Wakefield, U.K.
You could be forgiven for not keeping up with Emii Alrai’s many achievements. The Leeds-based artist was a Yorkshire Sculpture International Engagement Artist in 2019, a Paul Hamlyn Foundation Award holder in 2020, had residencies in Calabria and Marseille in 2021 (to mention just a few highlights), and now she has won the second iniva Future Collect commission, which partners with British art institutions to support British-based artists of African and/or Asian descent.

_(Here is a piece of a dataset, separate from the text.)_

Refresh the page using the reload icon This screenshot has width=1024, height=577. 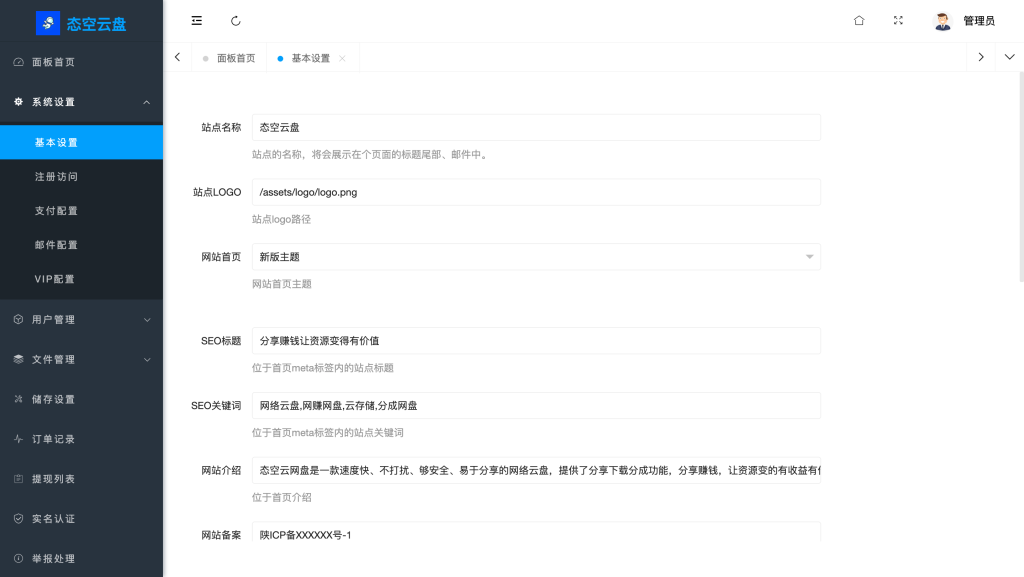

A Core of Scar, which remains on view through September 4, 2022, immediately makes clear why Alrai won the commission. Her sensitive use of materials to explore complex diasporic journeys is ingenious. Two enormous rocky mounds cleave the gallery in two. Following the length of this divide, or rupture, the eye is drawn to numerous glass vessels held in metal armatures mounted on the surface, which evoke something like an archaeological site. All of these elements are handmade and bear the marks of their casting and joining. Alrai and curator Amber Li traveled across Britain to conduct research and find craftspeople to collaborate on the project. North Lands Creative, located on the northernmost tip of the Scottish mainland, near the village of John o’Groats, made the glass vessels. Alrai also visited the Lizard in Cornwall—the southernmost tip on the English mainland—and nearby St Ives, home of the Barbara Hepworth Museum and Sculpture Garden. In between, she saw the Gordale Scar in the Yorkshire Dales, a dramatic hidden limestone ravine that she first learned about while studying the Gott Collection at The Hepworth Wakefield. This collection of 19th-century landscape and architectural views, Alrai says, helped to direct her thinking, as well as her traveling. Selected items from the Gott Collection are displayed along with Alrai’s sketches, photographs, and small sculptures to reveal the thinking behind her installation.

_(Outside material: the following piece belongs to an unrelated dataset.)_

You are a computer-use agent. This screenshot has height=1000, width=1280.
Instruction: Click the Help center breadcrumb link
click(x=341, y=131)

A Core of Scar establishes intricate connections between this landscape research and Alrai’s interests in ancient Middle Eastern mythology and Iraqi oral history, subverting the traditional visual language of museum displays through references to geology, memory, migration, and diaspora. The glass vessels are perhaps the most potent elements of the installation. Each one is different and tells its own tale through its scars. Following the ideas of Ursula K. Le Guin’s Carrier Bag Theory of Fiction, Alrai is concerned with the container—she doesn’t want to tell the same old stories through the same forms; she wants and needs to tell new stories, the stories of migration and diaspora in Britain today. The traces of Alrai’s fingertips running through the work recall memories and histories cut loose from their moorings. Likewise, the geological ruptures in the landscape echo the experience of separation from one’s homeland, while disrupting traditional museum narratives simply by their presence. Scars in the landscape, Alrai says, echo the physical and mental scars left on the diasporic human body.
In this commission, Alrai takes on Le Guin’s challenge to tell a new story, and she succeeds. The interweaving of landscape, geology, materiality, diaspora, and migration takes us on a complex journey. There is so much more to come from this artist.